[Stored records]
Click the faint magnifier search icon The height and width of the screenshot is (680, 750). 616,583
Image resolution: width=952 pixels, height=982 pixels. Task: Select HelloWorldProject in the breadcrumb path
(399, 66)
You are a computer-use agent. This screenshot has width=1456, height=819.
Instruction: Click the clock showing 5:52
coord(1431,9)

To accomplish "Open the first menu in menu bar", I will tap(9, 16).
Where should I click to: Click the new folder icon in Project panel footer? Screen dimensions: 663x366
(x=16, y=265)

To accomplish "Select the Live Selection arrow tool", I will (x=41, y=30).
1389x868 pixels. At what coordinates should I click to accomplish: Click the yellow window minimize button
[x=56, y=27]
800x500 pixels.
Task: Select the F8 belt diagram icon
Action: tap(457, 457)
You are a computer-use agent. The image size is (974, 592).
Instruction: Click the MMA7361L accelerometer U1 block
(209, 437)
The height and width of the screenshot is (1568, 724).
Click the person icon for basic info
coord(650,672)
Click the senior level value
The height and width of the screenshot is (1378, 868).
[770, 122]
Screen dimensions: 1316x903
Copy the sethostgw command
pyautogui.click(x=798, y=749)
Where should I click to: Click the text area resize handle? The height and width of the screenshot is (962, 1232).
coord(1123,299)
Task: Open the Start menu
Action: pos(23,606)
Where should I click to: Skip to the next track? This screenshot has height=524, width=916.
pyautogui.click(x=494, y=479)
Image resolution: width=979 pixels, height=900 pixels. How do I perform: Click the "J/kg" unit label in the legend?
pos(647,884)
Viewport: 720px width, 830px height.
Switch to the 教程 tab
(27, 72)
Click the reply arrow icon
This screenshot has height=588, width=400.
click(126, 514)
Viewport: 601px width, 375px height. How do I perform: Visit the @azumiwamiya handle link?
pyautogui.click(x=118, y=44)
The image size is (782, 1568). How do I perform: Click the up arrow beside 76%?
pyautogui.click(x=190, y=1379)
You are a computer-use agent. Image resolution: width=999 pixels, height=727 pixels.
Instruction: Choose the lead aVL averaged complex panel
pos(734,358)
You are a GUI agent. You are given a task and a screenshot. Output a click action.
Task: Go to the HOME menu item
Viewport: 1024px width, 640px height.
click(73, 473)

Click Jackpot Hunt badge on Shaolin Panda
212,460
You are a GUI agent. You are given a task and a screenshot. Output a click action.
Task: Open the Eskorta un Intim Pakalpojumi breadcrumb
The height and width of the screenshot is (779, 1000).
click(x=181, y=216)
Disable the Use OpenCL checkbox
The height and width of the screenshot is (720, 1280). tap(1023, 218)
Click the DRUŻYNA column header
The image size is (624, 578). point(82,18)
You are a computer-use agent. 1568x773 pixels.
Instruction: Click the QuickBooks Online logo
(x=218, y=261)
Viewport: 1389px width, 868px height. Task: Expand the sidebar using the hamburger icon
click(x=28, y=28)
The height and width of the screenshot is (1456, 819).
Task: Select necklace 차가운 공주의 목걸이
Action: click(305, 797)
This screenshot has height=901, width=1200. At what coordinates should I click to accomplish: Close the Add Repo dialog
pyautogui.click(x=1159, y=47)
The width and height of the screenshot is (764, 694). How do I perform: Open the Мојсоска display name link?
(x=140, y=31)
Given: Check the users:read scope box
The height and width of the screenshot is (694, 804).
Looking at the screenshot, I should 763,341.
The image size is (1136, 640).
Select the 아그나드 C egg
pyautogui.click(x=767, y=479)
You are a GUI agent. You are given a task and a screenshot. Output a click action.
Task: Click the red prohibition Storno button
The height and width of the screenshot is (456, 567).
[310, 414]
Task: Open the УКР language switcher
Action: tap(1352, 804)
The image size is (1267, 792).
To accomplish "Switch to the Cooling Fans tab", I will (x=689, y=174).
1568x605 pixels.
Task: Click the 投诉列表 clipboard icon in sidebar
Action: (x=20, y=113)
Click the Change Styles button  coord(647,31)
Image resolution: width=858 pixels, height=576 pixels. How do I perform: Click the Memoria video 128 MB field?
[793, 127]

What to work on
Every line above should be duplicated exactly as it stands.

Exercise solution
Click the faint magnifier search icon The height and width of the screenshot is (680, 750). 616,583
Image resolution: width=952 pixels, height=982 pixels. Task: Select HelloWorldProject in the breadcrumb path
(399, 66)
You are a computer-use agent. This screenshot has width=1456, height=819.
Instruction: Click the clock showing 5:52
coord(1431,9)

To accomplish "Open the first menu in menu bar", I will tap(9, 16).
Where should I click to: Click the new folder icon in Project panel footer? Screen dimensions: 663x366
(x=16, y=265)

To accomplish "Select the Live Selection arrow tool", I will (x=41, y=30).
1389x868 pixels. At what coordinates should I click to accomplish: Click the yellow window minimize button
[x=56, y=27]
800x500 pixels.
Task: Select the F8 belt diagram icon
Action: tap(457, 457)
You are a computer-use agent. The image size is (974, 592).
Instruction: Click the MMA7361L accelerometer U1 block
(209, 437)
The height and width of the screenshot is (1568, 724).
Click the person icon for basic info
coord(650,672)
Click the senior level value
The height and width of the screenshot is (1378, 868).
[770, 122]
Screen dimensions: 1316x903
Copy the sethostgw command
pyautogui.click(x=798, y=749)
Where should I click to: Click the text area resize handle? The height and width of the screenshot is (962, 1232).
coord(1123,299)
Task: Open the Start menu
Action: pos(23,606)
Where should I click to: Skip to the next track? This screenshot has height=524, width=916.
pyautogui.click(x=494, y=479)
Image resolution: width=979 pixels, height=900 pixels. How do I perform: Click the "J/kg" unit label in the legend?
pos(647,884)
Viewport: 720px width, 830px height.
Switch to the 教程 tab
(27, 72)
Click the reply arrow icon
This screenshot has height=588, width=400.
click(126, 514)
Viewport: 601px width, 375px height. How do I perform: Visit the @azumiwamiya handle link?
pyautogui.click(x=118, y=44)
The image size is (782, 1568). How do I perform: Click the up arrow beside 76%?
pyautogui.click(x=190, y=1379)
You are a computer-use agent. Image resolution: width=999 pixels, height=727 pixels.
Instruction: Choose the lead aVL averaged complex panel
pos(734,358)
You are a GUI agent. You are given a task and a screenshot. Output a click action.
Task: Go to the HOME menu item
Viewport: 1024px width, 640px height.
click(73, 473)

Click Jackpot Hunt badge on Shaolin Panda
212,460
You are a GUI agent. You are given a task and a screenshot. Output a click action.
Task: Open the Eskorta un Intim Pakalpojumi breadcrumb
The height and width of the screenshot is (779, 1000).
click(x=181, y=216)
Disable the Use OpenCL checkbox
The height and width of the screenshot is (720, 1280). tap(1023, 218)
Click the DRUŻYNA column header
The image size is (624, 578). point(82,18)
You are a computer-use agent. 1568x773 pixels.
Instruction: Click the QuickBooks Online logo
(x=218, y=261)
Viewport: 1389px width, 868px height. Task: Expand the sidebar using the hamburger icon
click(x=28, y=28)
The height and width of the screenshot is (1456, 819).
Task: Select necklace 차가운 공주의 목걸이
Action: click(305, 797)
This screenshot has height=901, width=1200. At what coordinates should I click to accomplish: Close the Add Repo dialog
pyautogui.click(x=1159, y=47)
The width and height of the screenshot is (764, 694). How do I perform: Open the Мојсоска display name link?
(x=140, y=31)
Given: Check the users:read scope box
The height and width of the screenshot is (694, 804).
Looking at the screenshot, I should 763,341.
The image size is (1136, 640).
Select the 아그나드 C egg
pyautogui.click(x=767, y=479)
You are a GUI agent. You are given a task and a screenshot. Output a click action.
Task: Click the red prohibition Storno button
The height and width of the screenshot is (456, 567).
[310, 414]
Task: Open the УКР language switcher
Action: tap(1352, 804)
The image size is (1267, 792).
To accomplish "Switch to the Cooling Fans tab", I will (x=689, y=174).
1568x605 pixels.
Task: Click the 投诉列表 clipboard icon in sidebar
Action: (x=20, y=113)
Click the Change Styles button  coord(647,31)
Image resolution: width=858 pixels, height=576 pixels. How do I perform: Click the Memoria video 128 MB field?
[793, 127]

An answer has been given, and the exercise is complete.